Reflexionen des Genossen Fidel
SCHWIMMEN GEGEN DEN STROM
Nach der Ansprache Obamas am
Nachmittag 23. Mai dieses Jahres vor der Cuban
American National Foundation, die von Ronald Reagan gegründet wurde,
schrieb ich eine Reflexion unter dem Titel Die
Zynische Politik des Imperiums mit Datum vom 25. dieses Monats.
Darin habe ich seine Worte vor
den Annexionisten Miamis wortwörtlich zitiert:
„Wir werden zusammen die Freiheit Kubas suchen; das ist
mein Versprechen; das ist meine Verpflichtung… Es ist an der Zeit, dass das
amerikanische Geld es schafft, das kubanische Volk weniger abhängig von dem
Regime Castros zu machen. Ich werde das Embargo weiter aufrechterhalten“.
Nachdem ich weitere Gedanken und
gar nicht ethische Beispiele des allgemeinen Verhaltens der Präsidenten hinzugefügte, die dem in den Wahlen des 4.
November gewählten vorangegangenen waren, schrieb ich wortwörtlich:
„Ich bin zu verschiedenen
heiklen Fragen verpflichtet:
1. Ist es korrekt, dass der Präsident der
Vereinigten Staaten die Ermordung von irgendeiner Person auf der Welt anordnet,
egal unter welchem Vorwand?
2. Ist es ethisch, dass der Präsident der
Vereinigten Staaten anordnet, andere Menschenwesen zu foltern?
3. Ist der Staatsterrorismus ein
Instrument, das ein so mächtiges Land wie die Vereinigten Staaten anwenden
sollte, damit es Frieden auf dem Planeten gibt?

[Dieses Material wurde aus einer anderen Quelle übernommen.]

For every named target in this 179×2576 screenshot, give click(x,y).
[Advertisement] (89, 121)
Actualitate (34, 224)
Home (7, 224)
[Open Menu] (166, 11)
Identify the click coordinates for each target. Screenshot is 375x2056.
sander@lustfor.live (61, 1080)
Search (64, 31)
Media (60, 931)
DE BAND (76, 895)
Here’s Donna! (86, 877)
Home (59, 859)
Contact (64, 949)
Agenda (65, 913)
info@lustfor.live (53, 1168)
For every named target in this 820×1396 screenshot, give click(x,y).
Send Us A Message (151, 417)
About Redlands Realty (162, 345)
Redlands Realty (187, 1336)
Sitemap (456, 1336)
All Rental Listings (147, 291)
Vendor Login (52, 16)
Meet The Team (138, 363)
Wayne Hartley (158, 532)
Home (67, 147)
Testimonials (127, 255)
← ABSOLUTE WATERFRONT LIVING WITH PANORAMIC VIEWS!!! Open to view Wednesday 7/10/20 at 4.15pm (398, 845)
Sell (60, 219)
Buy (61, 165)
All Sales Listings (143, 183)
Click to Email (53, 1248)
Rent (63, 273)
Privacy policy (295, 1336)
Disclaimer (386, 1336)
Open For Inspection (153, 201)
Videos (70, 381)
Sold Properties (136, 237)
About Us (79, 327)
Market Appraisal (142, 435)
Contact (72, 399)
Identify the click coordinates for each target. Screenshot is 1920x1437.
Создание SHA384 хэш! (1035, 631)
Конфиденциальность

4. Kann man ein Gesetz gut und ehrbar
nennen, das wie das Adjustment Act
als eine Bestrafung nur auf ein einziges Land, Kuba, angewendet wird, um es zu
destabilisieren, auch wenn es das Leben von unschuldigen Kindern und Müttern
kostet? Wenn es gut genannt werden kann, warum wendet man nicht das
automatische Aufenthaltsrecht auf Haitianer, Dominikaner und Bürger der
anderen Länder der Karibik an und tut
dasselbe mit den Mexikanern, Zentralamerikanern und Südamerikanern, die wie
Fliegen an der Mauer der mexikanischen Grenze bzw. in den Gewässern des
Atlantischen und Pazifischen Ozeans sterben?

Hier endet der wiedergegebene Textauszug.